Lucky you - it must be that look in your eye
- a colleague of mine told once that a child in her sister’s school, when asked not to do something, said to her ” You can’t tell me what to do! You’re not the boss of me!” The child was about nine.
And now they are growing into teenagers some of them and literally killing people for no reason in the UK!!!
Almost every day!
“OK. So parenting is no cakewalk. We know. That’s why I am childfree. We know that a parent will resignedly say “Well, it’s all right for you, you should try raising kids and see how easy it is to control them.”
Um, no. They are yours, you brought them into the world and we are never allowed to forget it since you keep telling us what a mistake we’ve made by not following your example and reproducing. YOU are responsible for controlling them, for bringing them up to be polite, with manners. Remember?”
Could I POSSIBLY agree MORE?! I don’t THINK so!!! Well said!!
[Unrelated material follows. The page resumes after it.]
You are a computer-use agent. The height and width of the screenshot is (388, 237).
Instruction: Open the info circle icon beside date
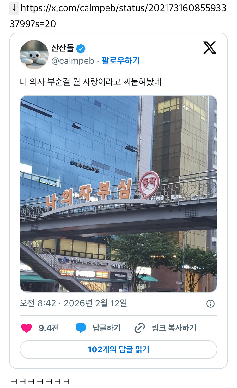coord(210,304)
I’ve seen exactly what you are talking about here in the U.S.
But I will say that both my wife and I (who have kids, btw)
will not tolerate this crap from our own kids, or anybody else’s.
In fact, our own kids are mortified at how badly behaved other kids are in public.
Maybe it is risky, but if a kid mouths off in front of me, even in public, and even if it’s not my own kid, a loud, deep-voiced, “What is WRONG with you? Didn’t you just get told to sit DOWN?”
will silence them. I think using the phrase, “What is WRONG with YOU”
is very effective, because it really hits home that the CHILD is completely at fault. The look on there face usually says, “….nobody ever told me anything was my fault before….”
Oh, and if anybody’s interested, yes we did spank our kids when they were young. Not often, but then, if you really discipline your kids, you DON’T have to spank them much. In fact, I bet after age 5, we never had to even once. They behave out of respect and fear of authority - two things that are sadly missing these days, even amongst adults.